TRECHO FORNECIDO
Não obstante, é insuficiente proclamar os valores morais da liberdade individual e coletiva. Ou bem reinventamos a democracia contemporânea, salvaguardando a idéia de representação legítima, mas tornando-a transparente e responsável e a ampliamos para incorporar novos segmentos e novas demandas da sociedade ou a pressão “de baixo” poderá ser manipulada por formas disfarçadas de autocracia. As pressões não procedem mais de uma massa informe e desinformada. Existe um novo tipo de participante nas mobilizações. Já não é só o oprimido que se manifesta. As organizações políticas e sociais que representaram até o pouco as camadas menos favorecidas – os sindicatos e movimentos organizados -- quando aparecem, vêem na rabeira dos novos movimentos de protesto. Como essas organizações foram em parte cooptadas pelas forças políticas tradicionais, o desprestígio delas abala a confiança daqueles.
Este novo tipo de pressão existe no Brasil e no exterior. Quando as instituições sufocam a liberdade e a economia não oferece oportunidades à maioria, os movimentos espontâneos, interconectando milhares e mesmo milhões de pessoas pela internet, são capazes de desencadear rebeliões que derrubam governos. Ainda não vimos a força desses movimentos ser capaz de reconstruir as instituições do poder, alçando-as a outro para patamar. Até agora às explosões eventualmente vitoriosas, como no mundo árabe, têm-se seguido novas formas repressivas. E sem instituições que canalizem as forças de renovação estas podem morrer no ato de se expressar.
No caso das sociedades abertas, como a nossa, por enquanto a cada surto popular, não se derrubam governos, mas recai-se no desencanto com a política e com as instituições. Até quando?

ENUNCIADO
Atualize o trecho sobre os movimentos de protesto de "Este novo tipo" a "instituições. Até quando?", trocando "governos" por "regimes".

MATERIAL EXTRAÍDO
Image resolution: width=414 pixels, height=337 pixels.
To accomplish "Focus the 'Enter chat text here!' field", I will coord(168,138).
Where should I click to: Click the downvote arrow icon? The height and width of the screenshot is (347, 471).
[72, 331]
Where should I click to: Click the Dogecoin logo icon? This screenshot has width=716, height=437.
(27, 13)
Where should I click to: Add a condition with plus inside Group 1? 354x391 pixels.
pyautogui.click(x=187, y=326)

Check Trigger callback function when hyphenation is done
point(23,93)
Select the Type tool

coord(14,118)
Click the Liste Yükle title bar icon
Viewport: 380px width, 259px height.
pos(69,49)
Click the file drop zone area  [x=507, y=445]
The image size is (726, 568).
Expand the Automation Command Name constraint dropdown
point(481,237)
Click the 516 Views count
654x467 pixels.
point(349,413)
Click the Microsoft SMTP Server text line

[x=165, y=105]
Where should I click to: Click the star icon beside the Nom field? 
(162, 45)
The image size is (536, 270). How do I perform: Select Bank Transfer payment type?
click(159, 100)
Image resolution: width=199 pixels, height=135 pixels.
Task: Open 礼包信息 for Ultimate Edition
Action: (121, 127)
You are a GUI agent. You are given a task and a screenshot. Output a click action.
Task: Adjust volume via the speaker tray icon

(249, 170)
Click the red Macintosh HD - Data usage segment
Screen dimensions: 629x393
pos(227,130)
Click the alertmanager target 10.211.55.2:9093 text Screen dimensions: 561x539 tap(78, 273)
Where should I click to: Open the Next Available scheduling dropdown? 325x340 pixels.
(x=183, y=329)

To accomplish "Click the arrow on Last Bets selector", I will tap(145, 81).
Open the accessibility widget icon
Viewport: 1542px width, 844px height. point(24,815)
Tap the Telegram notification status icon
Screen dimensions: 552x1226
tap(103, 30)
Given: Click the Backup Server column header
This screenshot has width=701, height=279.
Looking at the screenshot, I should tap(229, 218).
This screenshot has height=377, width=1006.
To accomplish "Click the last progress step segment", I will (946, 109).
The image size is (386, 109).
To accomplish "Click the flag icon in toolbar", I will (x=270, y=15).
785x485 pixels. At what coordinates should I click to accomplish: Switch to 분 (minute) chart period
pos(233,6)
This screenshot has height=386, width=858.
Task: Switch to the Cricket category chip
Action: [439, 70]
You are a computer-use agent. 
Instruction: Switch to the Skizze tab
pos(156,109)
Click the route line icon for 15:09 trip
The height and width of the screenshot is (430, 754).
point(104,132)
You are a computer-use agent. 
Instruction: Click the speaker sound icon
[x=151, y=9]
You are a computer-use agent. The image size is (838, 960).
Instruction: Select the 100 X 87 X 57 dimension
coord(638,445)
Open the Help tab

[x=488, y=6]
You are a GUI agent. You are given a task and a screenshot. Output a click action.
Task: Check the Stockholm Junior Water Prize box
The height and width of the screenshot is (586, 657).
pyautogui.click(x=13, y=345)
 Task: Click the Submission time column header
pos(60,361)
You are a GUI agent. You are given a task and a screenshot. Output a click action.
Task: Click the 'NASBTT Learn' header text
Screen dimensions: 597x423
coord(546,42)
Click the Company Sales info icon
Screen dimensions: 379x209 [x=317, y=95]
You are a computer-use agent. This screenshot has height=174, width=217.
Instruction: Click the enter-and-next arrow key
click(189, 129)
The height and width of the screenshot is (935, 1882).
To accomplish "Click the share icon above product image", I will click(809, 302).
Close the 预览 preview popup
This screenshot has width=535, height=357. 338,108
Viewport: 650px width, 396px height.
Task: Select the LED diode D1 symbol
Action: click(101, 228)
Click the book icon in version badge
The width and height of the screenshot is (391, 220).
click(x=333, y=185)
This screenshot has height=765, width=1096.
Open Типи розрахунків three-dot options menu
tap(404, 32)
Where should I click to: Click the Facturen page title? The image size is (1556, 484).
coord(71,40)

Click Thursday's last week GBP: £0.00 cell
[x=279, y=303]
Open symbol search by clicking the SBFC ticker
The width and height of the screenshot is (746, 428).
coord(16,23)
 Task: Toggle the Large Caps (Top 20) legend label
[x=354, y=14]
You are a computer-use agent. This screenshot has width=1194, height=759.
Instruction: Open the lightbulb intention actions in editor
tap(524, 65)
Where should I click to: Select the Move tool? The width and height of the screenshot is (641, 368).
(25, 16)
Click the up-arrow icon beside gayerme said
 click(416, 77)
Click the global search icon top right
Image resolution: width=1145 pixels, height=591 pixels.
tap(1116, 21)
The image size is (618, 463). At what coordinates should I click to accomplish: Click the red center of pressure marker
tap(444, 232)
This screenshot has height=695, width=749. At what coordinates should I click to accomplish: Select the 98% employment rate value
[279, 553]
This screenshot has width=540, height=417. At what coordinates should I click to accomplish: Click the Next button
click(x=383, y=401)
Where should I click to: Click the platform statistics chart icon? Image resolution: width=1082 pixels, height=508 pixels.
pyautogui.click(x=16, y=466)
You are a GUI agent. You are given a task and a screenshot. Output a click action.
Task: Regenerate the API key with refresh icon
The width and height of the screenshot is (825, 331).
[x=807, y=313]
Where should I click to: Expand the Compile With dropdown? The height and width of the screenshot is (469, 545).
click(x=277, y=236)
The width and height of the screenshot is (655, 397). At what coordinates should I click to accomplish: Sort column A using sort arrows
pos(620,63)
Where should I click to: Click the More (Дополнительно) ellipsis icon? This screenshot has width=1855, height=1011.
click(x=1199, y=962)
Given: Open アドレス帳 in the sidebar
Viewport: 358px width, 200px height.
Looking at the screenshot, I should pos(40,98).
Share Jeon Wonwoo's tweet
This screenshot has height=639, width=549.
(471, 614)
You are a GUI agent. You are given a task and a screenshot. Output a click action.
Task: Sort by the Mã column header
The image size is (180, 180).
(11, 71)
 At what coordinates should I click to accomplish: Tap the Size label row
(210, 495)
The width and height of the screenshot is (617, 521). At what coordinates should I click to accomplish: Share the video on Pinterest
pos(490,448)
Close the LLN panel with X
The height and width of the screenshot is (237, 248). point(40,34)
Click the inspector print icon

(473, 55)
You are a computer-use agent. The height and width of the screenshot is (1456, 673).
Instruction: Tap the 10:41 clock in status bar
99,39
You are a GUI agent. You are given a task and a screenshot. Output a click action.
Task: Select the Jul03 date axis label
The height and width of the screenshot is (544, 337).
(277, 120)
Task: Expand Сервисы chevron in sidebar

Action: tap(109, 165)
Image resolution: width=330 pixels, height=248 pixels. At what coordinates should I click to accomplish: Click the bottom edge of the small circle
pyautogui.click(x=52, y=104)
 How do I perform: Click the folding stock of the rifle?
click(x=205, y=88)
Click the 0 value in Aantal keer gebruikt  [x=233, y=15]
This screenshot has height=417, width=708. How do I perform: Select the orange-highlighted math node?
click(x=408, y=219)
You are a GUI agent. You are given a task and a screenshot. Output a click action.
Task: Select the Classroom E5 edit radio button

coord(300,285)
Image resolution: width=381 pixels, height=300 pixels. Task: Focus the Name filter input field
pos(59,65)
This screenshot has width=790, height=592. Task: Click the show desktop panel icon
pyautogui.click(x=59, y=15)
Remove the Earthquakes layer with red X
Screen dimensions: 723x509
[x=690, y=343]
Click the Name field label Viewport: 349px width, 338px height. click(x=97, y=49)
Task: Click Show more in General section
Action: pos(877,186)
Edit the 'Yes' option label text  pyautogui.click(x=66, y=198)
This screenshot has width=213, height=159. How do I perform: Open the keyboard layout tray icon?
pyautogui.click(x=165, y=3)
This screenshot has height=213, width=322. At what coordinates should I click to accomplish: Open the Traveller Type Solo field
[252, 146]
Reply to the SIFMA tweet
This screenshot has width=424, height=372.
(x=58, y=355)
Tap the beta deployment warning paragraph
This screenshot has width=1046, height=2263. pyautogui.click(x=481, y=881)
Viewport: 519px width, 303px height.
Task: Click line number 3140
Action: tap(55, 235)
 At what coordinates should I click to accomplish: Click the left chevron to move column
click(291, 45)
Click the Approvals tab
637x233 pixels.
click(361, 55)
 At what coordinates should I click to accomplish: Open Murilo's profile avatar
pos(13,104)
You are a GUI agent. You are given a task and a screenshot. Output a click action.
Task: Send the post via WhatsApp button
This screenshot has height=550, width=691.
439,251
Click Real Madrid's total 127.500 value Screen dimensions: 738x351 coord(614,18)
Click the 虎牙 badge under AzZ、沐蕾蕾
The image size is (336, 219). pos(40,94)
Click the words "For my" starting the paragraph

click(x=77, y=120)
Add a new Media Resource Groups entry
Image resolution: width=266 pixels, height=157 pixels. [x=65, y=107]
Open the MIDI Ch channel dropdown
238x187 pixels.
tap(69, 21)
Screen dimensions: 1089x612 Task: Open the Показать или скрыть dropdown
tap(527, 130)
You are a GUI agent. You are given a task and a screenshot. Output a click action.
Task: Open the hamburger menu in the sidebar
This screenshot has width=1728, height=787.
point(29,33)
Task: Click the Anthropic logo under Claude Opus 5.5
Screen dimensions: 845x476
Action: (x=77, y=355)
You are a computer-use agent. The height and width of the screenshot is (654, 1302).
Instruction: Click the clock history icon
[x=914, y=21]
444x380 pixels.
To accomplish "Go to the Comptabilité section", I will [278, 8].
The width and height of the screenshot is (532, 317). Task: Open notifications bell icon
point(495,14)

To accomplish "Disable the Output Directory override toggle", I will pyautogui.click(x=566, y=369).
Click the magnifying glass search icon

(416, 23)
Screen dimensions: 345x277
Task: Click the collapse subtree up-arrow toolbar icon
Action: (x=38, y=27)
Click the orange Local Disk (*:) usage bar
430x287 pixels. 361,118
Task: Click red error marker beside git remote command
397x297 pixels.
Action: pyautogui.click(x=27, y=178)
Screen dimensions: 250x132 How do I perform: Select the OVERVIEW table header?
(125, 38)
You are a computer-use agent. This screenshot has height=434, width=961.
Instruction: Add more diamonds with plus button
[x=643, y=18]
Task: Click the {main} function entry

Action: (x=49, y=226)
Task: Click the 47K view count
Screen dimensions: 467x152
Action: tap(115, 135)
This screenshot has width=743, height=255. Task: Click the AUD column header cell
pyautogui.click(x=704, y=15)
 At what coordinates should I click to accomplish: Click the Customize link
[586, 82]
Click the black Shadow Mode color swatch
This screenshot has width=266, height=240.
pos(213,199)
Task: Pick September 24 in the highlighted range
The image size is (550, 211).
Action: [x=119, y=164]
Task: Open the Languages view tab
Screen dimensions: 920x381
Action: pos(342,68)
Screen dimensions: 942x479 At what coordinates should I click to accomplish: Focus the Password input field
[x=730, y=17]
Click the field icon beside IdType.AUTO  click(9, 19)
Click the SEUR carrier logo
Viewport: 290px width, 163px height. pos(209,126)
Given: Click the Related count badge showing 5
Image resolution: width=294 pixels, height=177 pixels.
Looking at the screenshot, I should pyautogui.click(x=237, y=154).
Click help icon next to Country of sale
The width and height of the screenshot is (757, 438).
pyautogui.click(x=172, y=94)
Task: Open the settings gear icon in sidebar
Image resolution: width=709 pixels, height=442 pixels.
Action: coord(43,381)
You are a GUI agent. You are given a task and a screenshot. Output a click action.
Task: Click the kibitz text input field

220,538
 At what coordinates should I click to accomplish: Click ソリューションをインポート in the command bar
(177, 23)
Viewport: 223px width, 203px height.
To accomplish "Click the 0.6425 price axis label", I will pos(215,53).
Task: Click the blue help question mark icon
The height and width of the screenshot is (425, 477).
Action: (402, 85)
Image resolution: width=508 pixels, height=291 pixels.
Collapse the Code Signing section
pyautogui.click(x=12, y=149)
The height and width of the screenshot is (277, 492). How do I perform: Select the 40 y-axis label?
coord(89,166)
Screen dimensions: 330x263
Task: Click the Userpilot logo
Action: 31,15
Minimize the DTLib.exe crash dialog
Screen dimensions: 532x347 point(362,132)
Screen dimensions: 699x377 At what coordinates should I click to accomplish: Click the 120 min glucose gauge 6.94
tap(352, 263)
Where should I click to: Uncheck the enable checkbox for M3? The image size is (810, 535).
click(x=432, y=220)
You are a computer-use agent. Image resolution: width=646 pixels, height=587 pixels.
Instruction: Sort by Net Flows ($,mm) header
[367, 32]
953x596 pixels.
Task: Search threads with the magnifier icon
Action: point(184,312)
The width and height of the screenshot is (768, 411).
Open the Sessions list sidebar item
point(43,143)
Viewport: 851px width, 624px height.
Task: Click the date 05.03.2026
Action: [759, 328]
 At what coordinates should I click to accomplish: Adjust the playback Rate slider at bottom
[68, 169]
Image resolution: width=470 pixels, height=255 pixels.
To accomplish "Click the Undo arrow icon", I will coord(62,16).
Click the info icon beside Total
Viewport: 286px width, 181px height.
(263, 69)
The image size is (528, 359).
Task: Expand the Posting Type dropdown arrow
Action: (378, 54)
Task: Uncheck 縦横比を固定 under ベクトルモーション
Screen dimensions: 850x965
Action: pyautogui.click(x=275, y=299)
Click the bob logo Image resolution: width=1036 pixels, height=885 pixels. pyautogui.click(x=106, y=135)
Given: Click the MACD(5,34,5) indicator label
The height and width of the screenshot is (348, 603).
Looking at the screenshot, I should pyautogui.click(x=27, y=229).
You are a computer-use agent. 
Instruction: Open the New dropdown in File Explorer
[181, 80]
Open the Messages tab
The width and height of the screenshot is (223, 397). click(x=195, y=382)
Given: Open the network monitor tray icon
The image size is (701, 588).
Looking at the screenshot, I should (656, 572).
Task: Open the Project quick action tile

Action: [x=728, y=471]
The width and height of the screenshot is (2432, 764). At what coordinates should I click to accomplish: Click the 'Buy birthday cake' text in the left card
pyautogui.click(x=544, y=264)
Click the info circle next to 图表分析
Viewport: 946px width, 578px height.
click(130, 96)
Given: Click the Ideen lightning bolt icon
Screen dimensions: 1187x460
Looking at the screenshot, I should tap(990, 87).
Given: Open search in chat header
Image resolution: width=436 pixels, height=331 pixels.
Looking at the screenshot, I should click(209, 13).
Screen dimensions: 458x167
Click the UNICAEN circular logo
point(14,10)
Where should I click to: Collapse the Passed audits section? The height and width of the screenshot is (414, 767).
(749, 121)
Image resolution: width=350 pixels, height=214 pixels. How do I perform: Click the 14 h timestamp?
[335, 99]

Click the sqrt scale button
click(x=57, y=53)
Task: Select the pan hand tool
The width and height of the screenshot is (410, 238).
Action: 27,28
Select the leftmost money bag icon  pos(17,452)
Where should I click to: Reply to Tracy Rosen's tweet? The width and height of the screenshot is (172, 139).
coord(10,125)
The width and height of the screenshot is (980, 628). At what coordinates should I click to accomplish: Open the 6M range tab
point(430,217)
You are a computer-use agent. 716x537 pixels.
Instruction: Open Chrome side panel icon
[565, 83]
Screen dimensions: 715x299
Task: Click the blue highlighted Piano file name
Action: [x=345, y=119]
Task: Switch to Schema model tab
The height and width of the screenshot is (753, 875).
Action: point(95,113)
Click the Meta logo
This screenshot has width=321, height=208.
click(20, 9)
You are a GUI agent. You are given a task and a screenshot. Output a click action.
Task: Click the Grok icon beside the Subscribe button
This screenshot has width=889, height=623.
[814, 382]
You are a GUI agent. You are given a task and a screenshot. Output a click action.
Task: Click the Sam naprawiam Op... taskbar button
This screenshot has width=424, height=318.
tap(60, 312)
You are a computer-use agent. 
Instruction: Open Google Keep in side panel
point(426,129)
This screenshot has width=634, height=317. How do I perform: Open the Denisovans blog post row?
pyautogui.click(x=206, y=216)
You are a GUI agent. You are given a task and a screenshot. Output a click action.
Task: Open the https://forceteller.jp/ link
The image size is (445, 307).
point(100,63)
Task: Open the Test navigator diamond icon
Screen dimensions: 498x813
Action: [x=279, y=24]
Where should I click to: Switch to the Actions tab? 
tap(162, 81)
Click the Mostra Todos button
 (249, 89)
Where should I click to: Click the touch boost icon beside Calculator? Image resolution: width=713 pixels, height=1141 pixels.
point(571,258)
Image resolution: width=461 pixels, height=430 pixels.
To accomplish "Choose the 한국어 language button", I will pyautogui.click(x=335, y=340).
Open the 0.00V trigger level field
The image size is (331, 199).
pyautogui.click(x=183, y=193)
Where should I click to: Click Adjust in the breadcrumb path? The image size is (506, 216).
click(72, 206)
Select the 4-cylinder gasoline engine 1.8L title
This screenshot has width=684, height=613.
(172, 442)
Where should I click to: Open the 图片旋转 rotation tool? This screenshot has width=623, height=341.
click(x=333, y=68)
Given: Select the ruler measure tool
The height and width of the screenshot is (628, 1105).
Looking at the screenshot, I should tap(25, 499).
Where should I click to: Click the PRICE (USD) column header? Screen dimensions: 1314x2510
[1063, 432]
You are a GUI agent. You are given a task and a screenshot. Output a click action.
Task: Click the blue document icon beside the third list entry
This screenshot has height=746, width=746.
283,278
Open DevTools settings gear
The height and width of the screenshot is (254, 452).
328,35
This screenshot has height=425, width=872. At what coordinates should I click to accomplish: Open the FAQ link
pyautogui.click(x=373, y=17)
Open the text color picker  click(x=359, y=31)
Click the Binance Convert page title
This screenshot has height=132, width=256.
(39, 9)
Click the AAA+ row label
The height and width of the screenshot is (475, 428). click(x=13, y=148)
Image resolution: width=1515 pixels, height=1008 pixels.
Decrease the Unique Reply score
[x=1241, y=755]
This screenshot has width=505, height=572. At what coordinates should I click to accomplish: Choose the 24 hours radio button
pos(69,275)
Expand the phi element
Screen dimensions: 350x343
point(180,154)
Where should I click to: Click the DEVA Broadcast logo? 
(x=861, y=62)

RESPOSTA ESCRITA
Este novo tipo de pressão existe no Brasil e no exterior. Quando as instituições sufocam a liberdade e a economia não oferece oportunidades à maioria, os movimentos espontâneos, interconectando milhares e mesmo milhões de pessoas pela internet, são capazes de desencadear rebeliões que derrubam regimes. Ainda não vimos a força desses movimentos ser capaz de reconstruir as instituições do poder, alçando-as a outro para patamar. Até agora às explosões eventualmente vitoriosas, como no mundo árabe, têm-se seguido novas formas repressivas. E sem instituições que canalizem as forças de renovação estas podem morrer no ato de se expressar.
No caso das sociedades abertas, como a nossa, por enquanto a cada surto popular, não se derrubam regimes, mas recai-se no desencanto com a política e com as instituições. Até quando?